# DIRECTIONS
1 – Return the passage of the Flink mailing list thread that begins at the words "You can find" and stops after the words "result of transformation.", copied word for word.
2 – Resume the Flink mailing list thread about the possible bug from the point where it stops.

# EXCERPTED TEXT
★ ★ ★

(DEPRECATED) Apache Flink Mailing List archive.

Possible bug?

Classic

List

Threaded

4 messages Options

Matthias J. Sax

Possible bug?

Hi,

I worked on rewriting flink-test according to
https://issues.apache.org/jira/browse/FLINK-2275

In "org.apache.flink.test.javaApiOperators.SortPartitionITCase" I hit
something strange. When I rewrite the code slightly differently, the
test passes or fails and I have no idea why.

The following code works (result is of type java.util.List)

> result = ds
> .map(new IdMapper()).setParallelism(4) // parallelize input
> .sortPartition(1, Order.DESCENDING)
> .mapPartition(new OrderCheckMapper<Tuple3<Integer, Long, String>>(new Tuple3Checker()))
> .distinct().collect();

Rewriting the above as follows result in a failing test:

> ds.map(new IdMapper()).setParallelism(4) // parallelize input
> .sortPartition(1, Order.DESCENDING)
> .mapPartition(new OrderCheckMapper<Tuple3<Integer, Long, String>>(new Tuple3Checker()))
> .distinct();
> result = ds.collect();

I have no clue what the problem might be. The code looks semantically
identical to me. Can anyone explain the difference? Do I miss anything?
Or is this a bug?

You can find the working version of the code in my github repo:
https://github.com/mjsax/flink/tree/flink-2275-migrateFlinkTests

-Matthias

signature.asc (836 bytes) Download Attachment

Chiwan Park-2

Re: Possible bug?

Although you run `ds.map(blahblah).sortPartition(blahblah).mapPartition(blahblah).distinct()`, DataSet ds is not changed.
You should receive the result of transformation.

So if you modify the code to `intermediateResult = blahblah; result = intermediateResult.collect();`, the test works.

Regards,
Chiwan Park

> On Jun 25, 2015, at 10:03 AM, Matthias J. Sax <[hidden email]> wrote:
>
> Hi,
>
> I worked on rewriting flink-test according to
> https://issues.apache.org/jira/browse/FLINK-2275
>
> In "org.apache.flink.test.javaApiOperators.SortPartitionITCase" I hit
> something strange. When I rewrite the code slightly differently, the
> test passes or fails and I have no idea why.
>
> The following code works (result is of type java.util.List)

★ ★ ★

# LISTED RECORDS
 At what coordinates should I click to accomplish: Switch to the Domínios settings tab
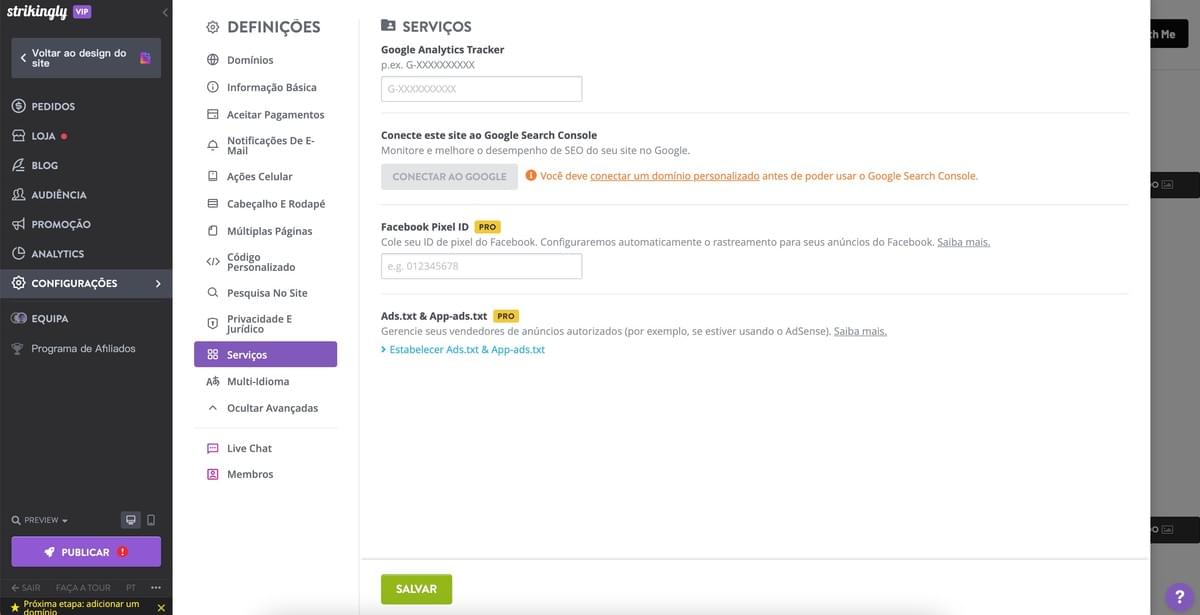coord(248,59)
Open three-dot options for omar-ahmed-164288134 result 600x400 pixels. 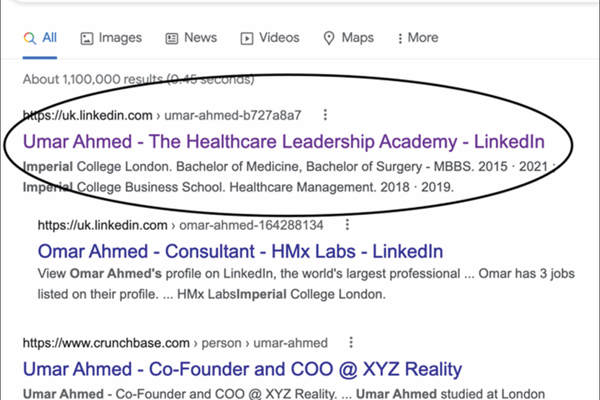tap(347, 225)
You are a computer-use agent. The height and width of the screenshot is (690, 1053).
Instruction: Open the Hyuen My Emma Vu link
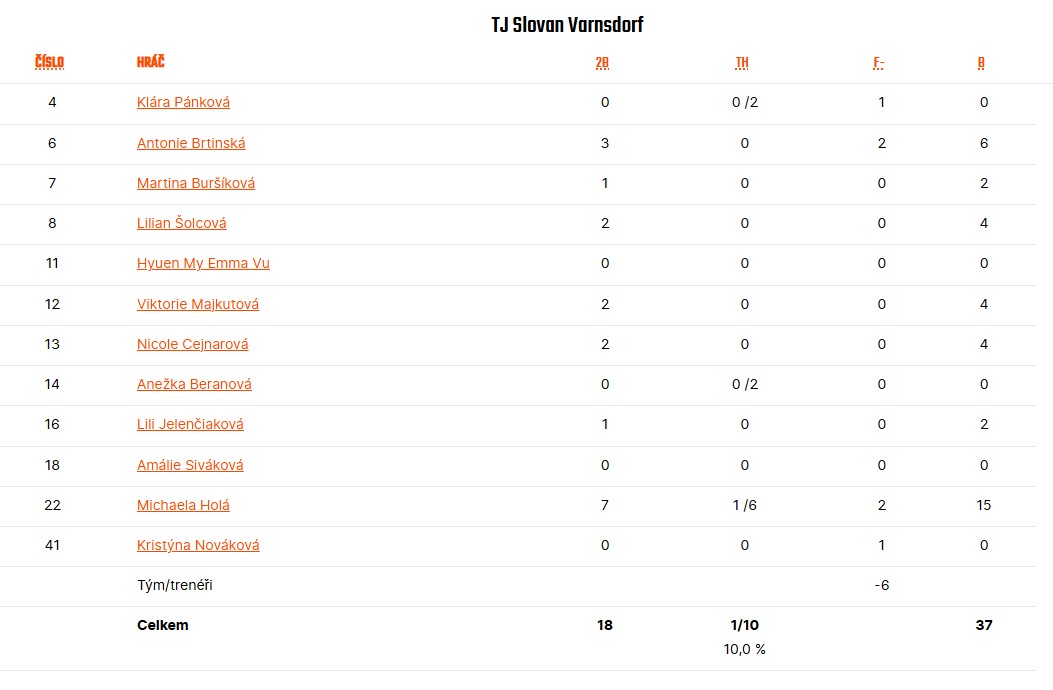tap(203, 264)
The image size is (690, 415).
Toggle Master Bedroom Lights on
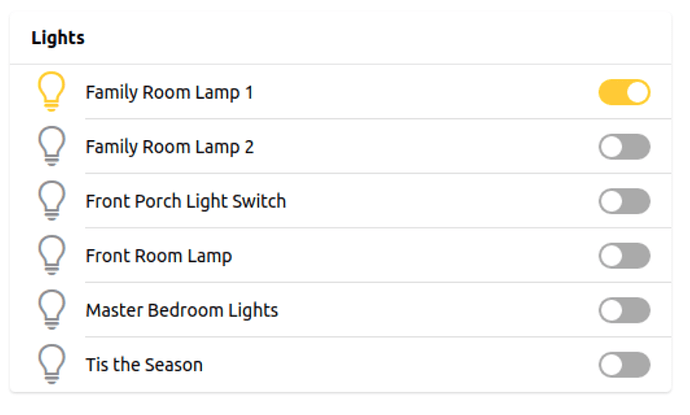(624, 311)
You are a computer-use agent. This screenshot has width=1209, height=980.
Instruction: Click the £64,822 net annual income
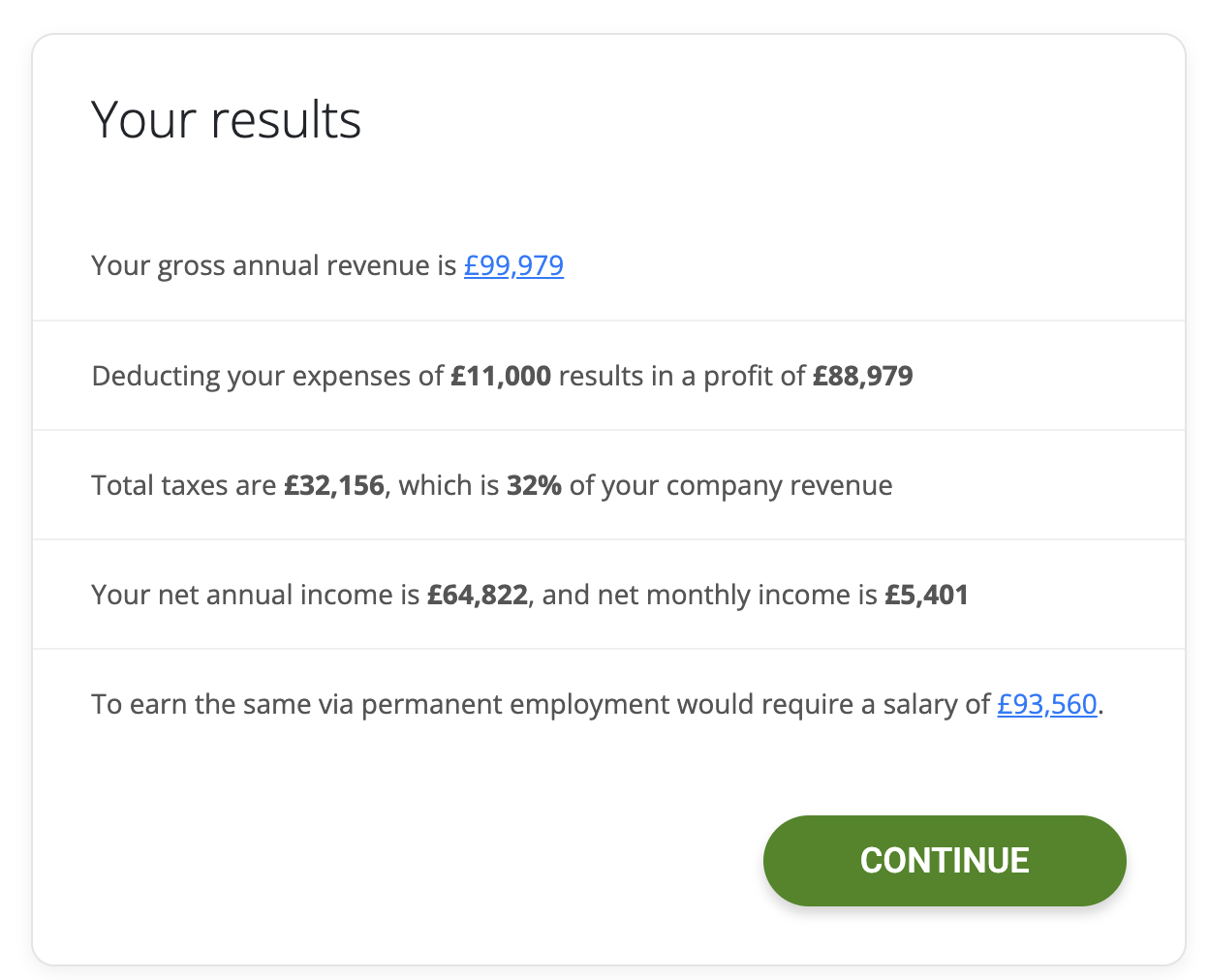[478, 595]
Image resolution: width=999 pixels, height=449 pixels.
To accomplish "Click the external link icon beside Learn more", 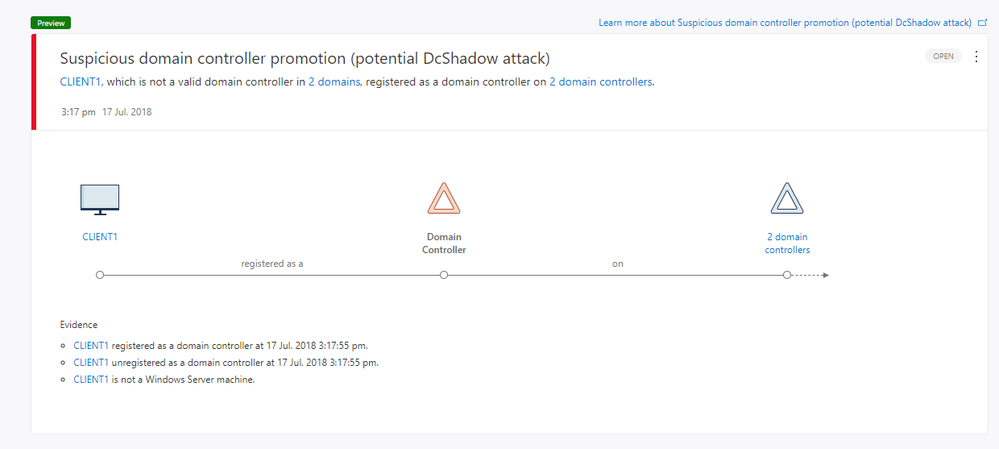I will (x=982, y=21).
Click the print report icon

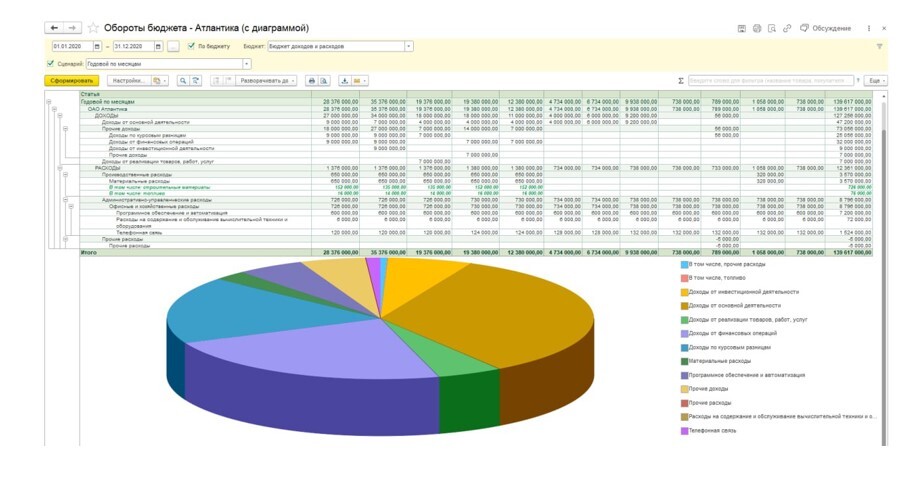coord(313,80)
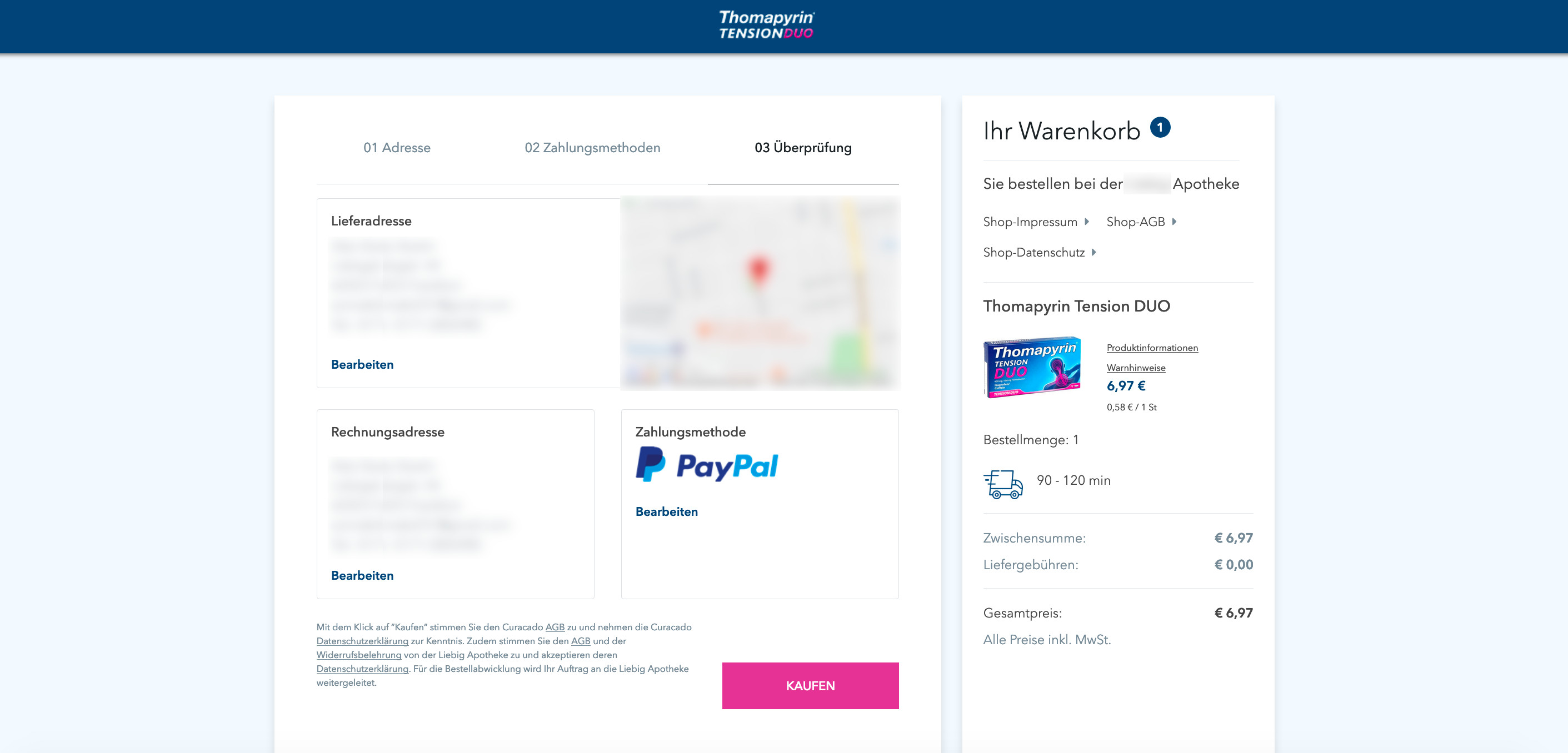This screenshot has height=753, width=1568.
Task: Open the Produktinformationen link
Action: [x=1152, y=348]
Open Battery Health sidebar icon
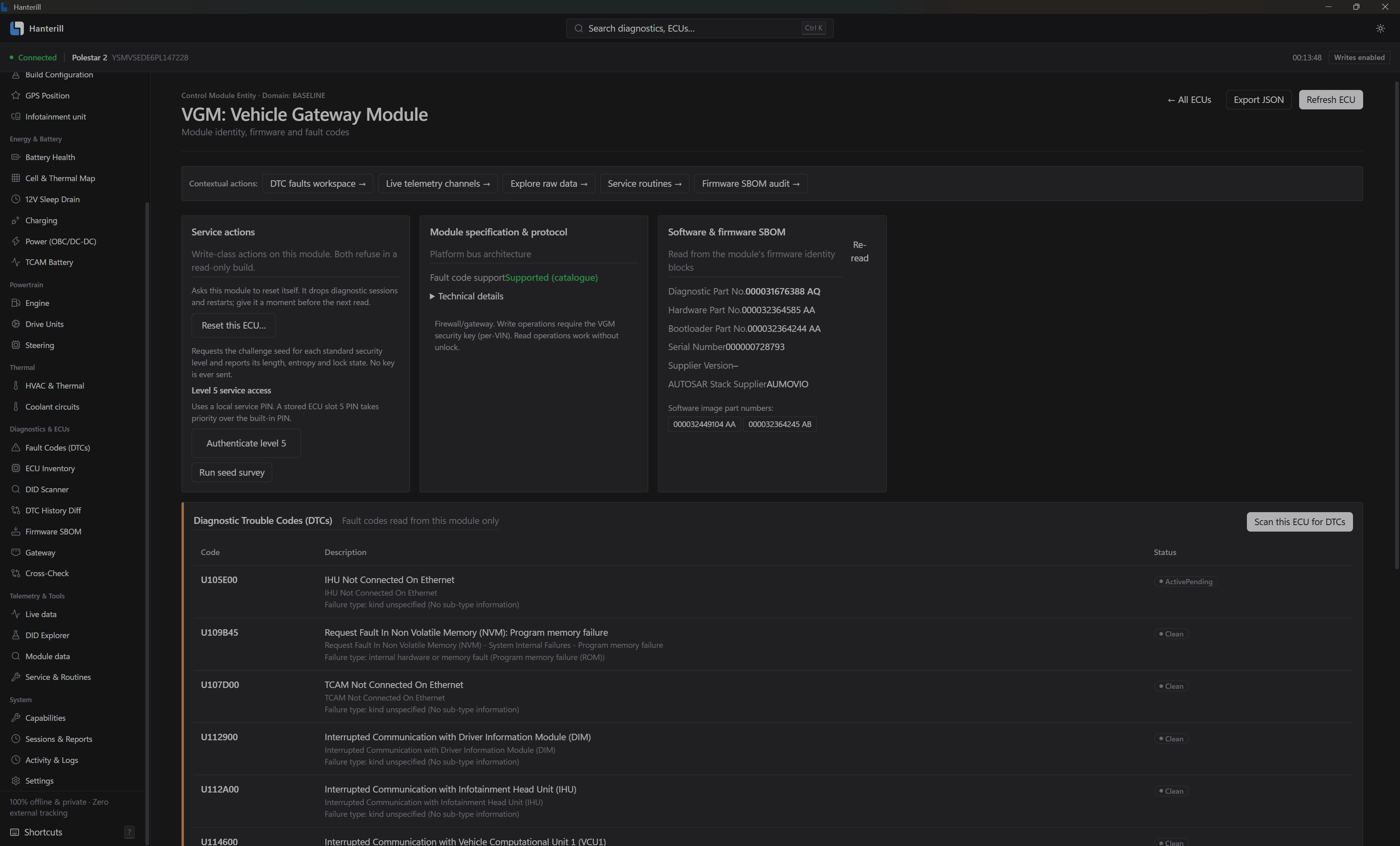The width and height of the screenshot is (1400, 846). 16,157
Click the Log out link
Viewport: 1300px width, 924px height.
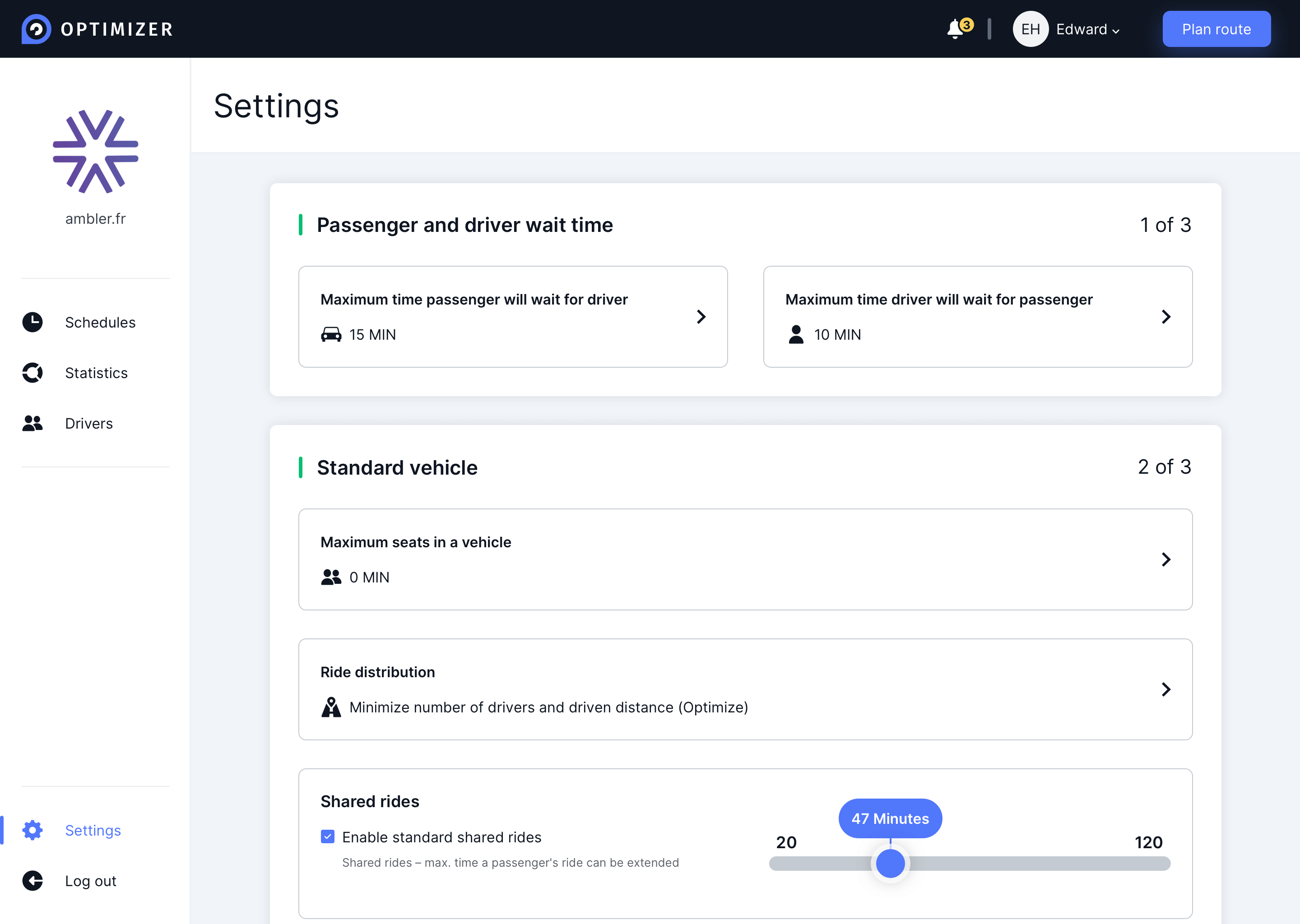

★ ★ ★

# EXERCISE ANSWERS
1 –
You can find the working version of the code in my github repo:
https://github.com/mjsax/flink/tree/flink-2275-migrateFlinkTests

-Matthias

signature.asc (836 bytes) Download Attachment

Chiwan Park-2

Re: Possible bug?

Although you run `ds.map(blahblah).sortPartition(blahblah).mapPartition(blahblah).distinct()`, DataSet ds is not changed.
You should receive the result of transformation.

2 –
>
>> result = ds
>> .map(new IdMapper()).setParallelism(4) // parallelize input
>> .sortPartition(1, Order.DESCENDING)
>> .mapPartition(new OrderCheckMapper<Tuple3<Integer, Long, String>>(new Tuple3Checker()))
>> .distinct().collect();
>
> Rewriting the above as follows result in a failing test:
>
>> ds.map(new IdMapper()).setParallelism(4) // parallelize input
>> .sortPartition(1, Order.DESCENDING)
>> .mapPartition(new OrderCheckMapper<Tuple3<Integer, Long, String>>(new Tuple3Checker()))
>> .distinct();
>> result = ds.collect();
>
> I have no clue what the problem might be. The code looks semantically
> identical to me. Can anyone explain the difference? Do I miss anything?
> Or is this a bug?
>
> You can find the working version of the code in my github repo:
> https://github.com/mjsax/flink/tree/flink-2275-migrateFlinkTests
>
>
> -Matthias
>

Matthias J. Sax

Re: Possible bug?

Stupid me. Thanks! Of course, it cannot work. I forgot to assign ds to
itself:

ds = ds.x().distinct();
result = ds.collect();

I guess it was to late in the night ;)

-Matthias

On 06/25/2015 07:58 AM, Chiwan Park wrote:

> Although you run `ds.map(blahblah).sortPartition(blahblah).mapPartition(blahblah).distinct()`, DataSet ds is not changed.
> You should receive the result of transformation.
>
> So if you modify the code to `intermediateResult = blahblah; result = intermediateResult.collect();`, the test works.
>
> Regards,
> Chiwan Park
>
>> On Jun 25, 2015, at 10:03 AM, Matthias J. Sax <[hidden email]> wrote:
>>
>> Hi,
>>
>> I worked on rewriting flink-test according to
>> https://issues.apache.org/jira/browse/FLINK-2275
>>
>> In "org.apache.flink.test.javaApiOperators.SortPartitionITCase" I hit
>> something strange. When I rewrite the code slightly differently, the
>> test passes or fails and I have no idea why.
>>
>> The following code works (result is of type java.util.List)
>>
>>> result = ds
>>> .map(new IdMapper()).setParallelism(4) // parallelize input
>>> .sortPartition(1, Order.DESCENDING)
>>> .mapPartition(new OrderCheckMapper<Tuple3<Integer, Long, String>>(new Tuple3Checker()))
>>> .distinct().collect();
>>
>> Rewriting the above as follows result in a failing test:
>>
>>> ds.map(new IdMapper()).setParallelism(4) // parallelize input
>>> .sortPartition(1, Order.DESCENDING)
>>> .mapPartition(new OrderCheckMapper<Tuple3<Integer, Long, String>>(new Tuple3Checker()))
>>> .distinct();
>>> result = ds.collect();
>>
>> I have no clue what the problem might be. The code looks semantically
>> identical to me. Can anyone explain the difference? Do I miss anything?
>> Or is this a bug?
>>
>> You can find the working version of the code in my github repo:
>> https://github.com/mjsax/flink/tree/flink-2275-migrateFlinkTests
>>
>>
>> -Matthias
>>
>
>
>
>
>
>

signature.asc (836 bytes) Download Attachment

Stephan Ewen

Re: Possible bug?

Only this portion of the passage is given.